Anni di calvario, poi l’assoluzione.
«Purtroppo l’assoluzione non è servita a cancellare il dolore. Anzi, se possibile ha acuito la sensazione di ingiustizia. Del resto nulla avrebbe mai potuto ripagarlo per ciò che aveva subito. Mio padre non è mai più stato lo stesso uomo. È tornato in tv, ha fatto ripartire Portobello con la frase ormai famosa “dove eravamo rimasti”. Ma i suoi occhi velati mostravano bene quel che era accaduto».
Perché decise di tornare a Portobello?
«Quello era il suo posto. Berlusconi lo aveva chiamato, gli aveva offerto tantissimi soldi, ma lui voleva ricominciare da dove aveva lasciato».
Come era cambiato?
«Nulla era uguale a prima, nonostante tutti provassimo a fingere. Ricordo un viaggio in Africa tutti insieme. Una sera eravamo in un ristorante e mio padre scoprì casualmente che il proprietario era un italiano in fuga dalla giustizia. Chiese il conto e andammo via mentre stavamo mangiando la pizza. Lo avrebbe fatto anche prima, lui era rigoroso, ma la fretta di quella sera mi fece capire quanto fosse diventato importante per lui mettere la distanza da tutto quello che poteva diventare un problema».

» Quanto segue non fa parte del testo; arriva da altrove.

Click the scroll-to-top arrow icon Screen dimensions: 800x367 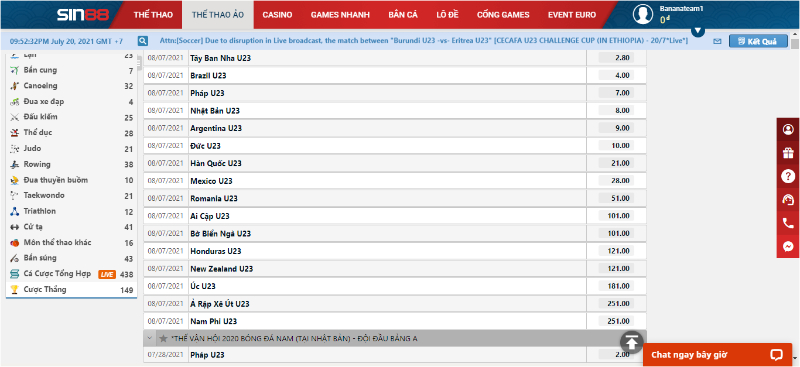click(x=632, y=342)
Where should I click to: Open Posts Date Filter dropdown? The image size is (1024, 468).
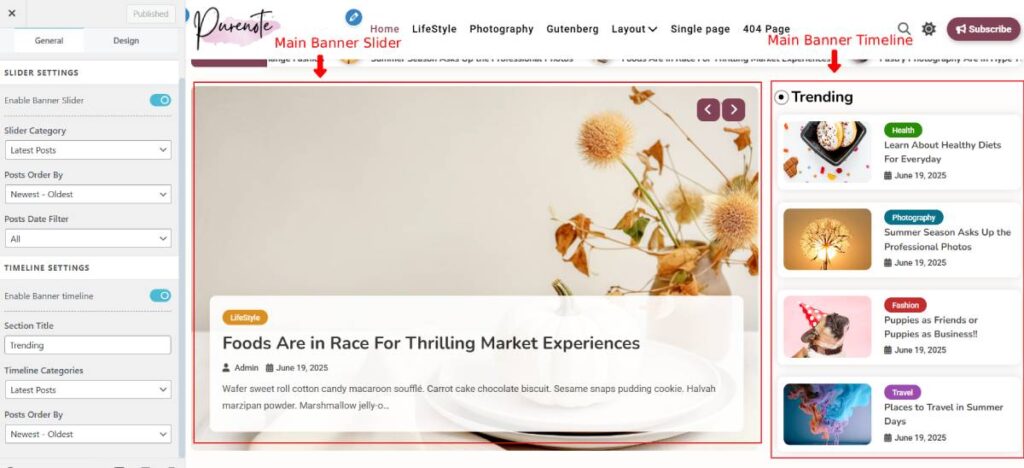point(88,239)
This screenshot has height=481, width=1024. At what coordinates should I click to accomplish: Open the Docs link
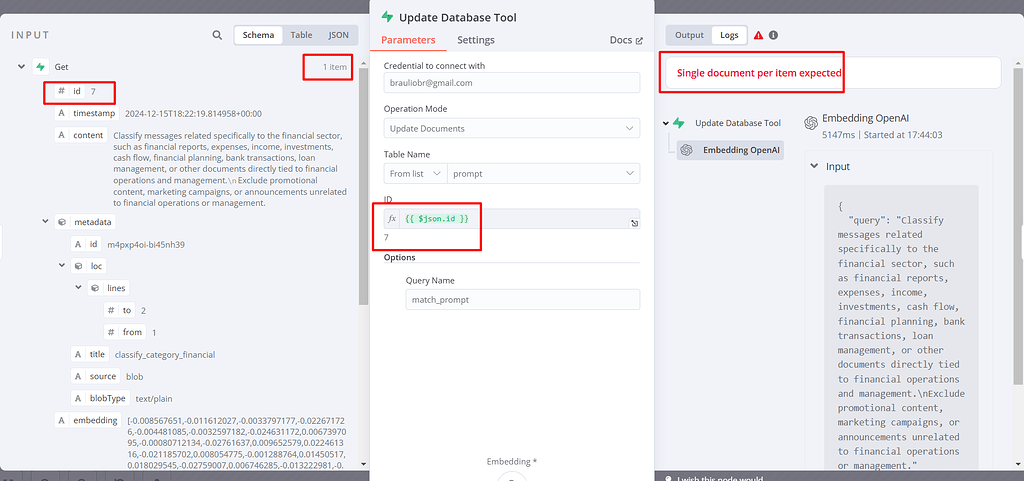pos(626,41)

Chi vi è stato più vicino?
«Piero Angela che poi per me è diventato come un secondo padre. Ancora adesso sua moglie Margherita è presente nella nostra vita. Quando lui e Silvia sono mancati si è aperto un baratro. E poi voglio ricordare quei giornalisti, pochi, che lo hanno difeso. Montanelli, Biagi, Bocca hanno avuto il coraggio di denunciare che cosa avevano fatto i magistrati. Oltre a Feltri che, come ho detto, lo ha fatto quando tutti erano allineati».
Poi è arrivata la malattia.
«È durata un anno e poi è morto. Dentro di lui era esplosa una bomba. Tutti noi abbiamo pagato un prezzo altissimo. Mia sorella Silvia ci ha lasciati a 59 anni, proprio come papà».
Nel libro lei racconta per la prima volta i suoi attacchi di panico.
«Per anni ho subito in silenzio, ho accumulato. Finché il mio corpo non mi ha dato un segnale e ho capito che dovevo affrontare il trauma. È successo quando avevo 40 anni. Soltanto allora ho cominciato a volermi bene».
La sua decisione di diventare giornalista è stata una rivalsa?
«No, una scelta per dimostrare che l’unico modo per fare questo mestiere è porre, ma soprattutto porsi, domande. E seguire l’insegnamento di mio padre che trattava tutti con lo stesso rispetto, al di là dei ruoli e degli incarichi. Mi piacerebbe credere che chi incappa in questo tipo di incubo non si senta solo. Perché la solitudine della battaglia e dell’ingiustizia è un tatuaggio indelebile».